Record extracts:
┄┄┄┄┄┄┄┄┄┄

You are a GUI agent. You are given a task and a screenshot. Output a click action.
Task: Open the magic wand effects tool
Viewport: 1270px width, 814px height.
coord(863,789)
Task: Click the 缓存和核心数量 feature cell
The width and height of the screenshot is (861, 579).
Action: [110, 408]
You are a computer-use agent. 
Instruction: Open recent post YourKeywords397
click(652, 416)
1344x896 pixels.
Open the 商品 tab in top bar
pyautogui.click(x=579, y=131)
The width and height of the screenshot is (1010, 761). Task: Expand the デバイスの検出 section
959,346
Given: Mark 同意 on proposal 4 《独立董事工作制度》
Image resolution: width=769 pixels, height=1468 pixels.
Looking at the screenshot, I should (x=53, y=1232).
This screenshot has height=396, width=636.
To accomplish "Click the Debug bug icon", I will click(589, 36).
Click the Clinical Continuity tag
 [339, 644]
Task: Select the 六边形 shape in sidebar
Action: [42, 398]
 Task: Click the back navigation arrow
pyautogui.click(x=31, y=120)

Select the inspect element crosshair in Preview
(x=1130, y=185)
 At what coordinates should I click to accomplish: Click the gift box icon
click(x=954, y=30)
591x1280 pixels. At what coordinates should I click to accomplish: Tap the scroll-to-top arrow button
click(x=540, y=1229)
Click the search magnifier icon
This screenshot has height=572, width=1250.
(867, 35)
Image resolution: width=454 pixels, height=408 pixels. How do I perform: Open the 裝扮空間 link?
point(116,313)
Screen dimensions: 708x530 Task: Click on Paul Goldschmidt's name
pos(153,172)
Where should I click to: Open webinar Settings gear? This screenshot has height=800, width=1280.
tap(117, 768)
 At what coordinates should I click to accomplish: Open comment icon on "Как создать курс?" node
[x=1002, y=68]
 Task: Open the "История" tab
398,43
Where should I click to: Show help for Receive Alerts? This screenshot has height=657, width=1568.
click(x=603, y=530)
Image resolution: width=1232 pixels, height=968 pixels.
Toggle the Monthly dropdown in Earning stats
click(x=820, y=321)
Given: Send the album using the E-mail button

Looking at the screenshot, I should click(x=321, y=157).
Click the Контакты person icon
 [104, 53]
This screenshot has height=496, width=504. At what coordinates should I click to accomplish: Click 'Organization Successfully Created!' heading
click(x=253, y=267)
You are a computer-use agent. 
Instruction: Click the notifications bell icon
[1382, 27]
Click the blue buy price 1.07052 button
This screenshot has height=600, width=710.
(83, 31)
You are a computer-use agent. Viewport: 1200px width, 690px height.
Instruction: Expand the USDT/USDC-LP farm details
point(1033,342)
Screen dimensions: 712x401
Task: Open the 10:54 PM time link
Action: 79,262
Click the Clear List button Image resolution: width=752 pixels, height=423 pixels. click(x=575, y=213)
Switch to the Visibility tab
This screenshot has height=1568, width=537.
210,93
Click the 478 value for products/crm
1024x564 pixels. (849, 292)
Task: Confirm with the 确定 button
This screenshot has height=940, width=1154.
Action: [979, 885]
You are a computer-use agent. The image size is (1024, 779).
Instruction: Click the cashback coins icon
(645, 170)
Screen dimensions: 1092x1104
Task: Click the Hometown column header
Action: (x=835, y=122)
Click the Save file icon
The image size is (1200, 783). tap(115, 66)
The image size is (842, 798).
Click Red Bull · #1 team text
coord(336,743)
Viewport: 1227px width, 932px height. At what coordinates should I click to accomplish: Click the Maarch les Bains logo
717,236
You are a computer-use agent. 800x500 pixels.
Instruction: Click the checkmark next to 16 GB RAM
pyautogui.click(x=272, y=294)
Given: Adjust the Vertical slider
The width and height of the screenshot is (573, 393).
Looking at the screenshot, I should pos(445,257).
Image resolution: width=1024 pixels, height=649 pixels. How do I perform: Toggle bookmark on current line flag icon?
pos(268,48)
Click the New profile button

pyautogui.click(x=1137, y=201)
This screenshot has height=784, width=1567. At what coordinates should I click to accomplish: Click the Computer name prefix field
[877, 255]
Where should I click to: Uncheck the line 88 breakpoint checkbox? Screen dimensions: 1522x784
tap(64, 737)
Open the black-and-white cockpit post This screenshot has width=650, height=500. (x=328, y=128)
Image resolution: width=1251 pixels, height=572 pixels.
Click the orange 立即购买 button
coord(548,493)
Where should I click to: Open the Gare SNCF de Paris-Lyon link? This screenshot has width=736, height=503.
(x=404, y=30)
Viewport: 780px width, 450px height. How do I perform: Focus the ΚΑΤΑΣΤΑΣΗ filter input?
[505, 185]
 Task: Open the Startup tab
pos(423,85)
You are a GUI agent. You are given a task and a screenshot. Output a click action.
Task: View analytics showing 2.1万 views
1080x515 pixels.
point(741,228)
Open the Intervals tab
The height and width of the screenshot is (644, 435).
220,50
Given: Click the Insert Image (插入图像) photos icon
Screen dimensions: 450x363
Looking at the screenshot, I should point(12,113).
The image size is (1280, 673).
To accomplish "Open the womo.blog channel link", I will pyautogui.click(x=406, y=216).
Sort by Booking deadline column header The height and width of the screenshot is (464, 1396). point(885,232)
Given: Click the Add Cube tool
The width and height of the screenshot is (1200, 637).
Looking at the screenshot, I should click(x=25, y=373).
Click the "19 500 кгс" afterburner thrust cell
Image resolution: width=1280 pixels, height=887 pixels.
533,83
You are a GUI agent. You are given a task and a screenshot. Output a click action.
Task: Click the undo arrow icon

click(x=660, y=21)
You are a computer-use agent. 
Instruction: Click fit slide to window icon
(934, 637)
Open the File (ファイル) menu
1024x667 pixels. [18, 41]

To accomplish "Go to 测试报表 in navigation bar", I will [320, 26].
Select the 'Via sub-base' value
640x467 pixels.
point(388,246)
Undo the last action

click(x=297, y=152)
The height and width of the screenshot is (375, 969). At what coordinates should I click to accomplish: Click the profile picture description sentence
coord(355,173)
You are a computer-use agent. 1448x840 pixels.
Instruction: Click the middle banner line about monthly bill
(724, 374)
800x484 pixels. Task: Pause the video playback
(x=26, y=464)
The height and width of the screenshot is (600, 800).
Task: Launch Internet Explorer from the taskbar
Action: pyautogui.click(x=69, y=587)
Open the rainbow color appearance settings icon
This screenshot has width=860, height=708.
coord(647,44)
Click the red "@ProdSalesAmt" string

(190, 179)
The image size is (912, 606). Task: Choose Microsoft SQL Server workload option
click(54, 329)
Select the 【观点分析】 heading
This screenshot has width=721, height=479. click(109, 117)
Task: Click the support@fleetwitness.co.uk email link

┄┄┄┄┄┄┄┄┄┄

Exercise description: Look over the listing above and copy each line that contains "cell".

Task response:
Task: Click the 缓存和核心数量 feature cell
Click the "19 500 кгс" afterburner thrust cell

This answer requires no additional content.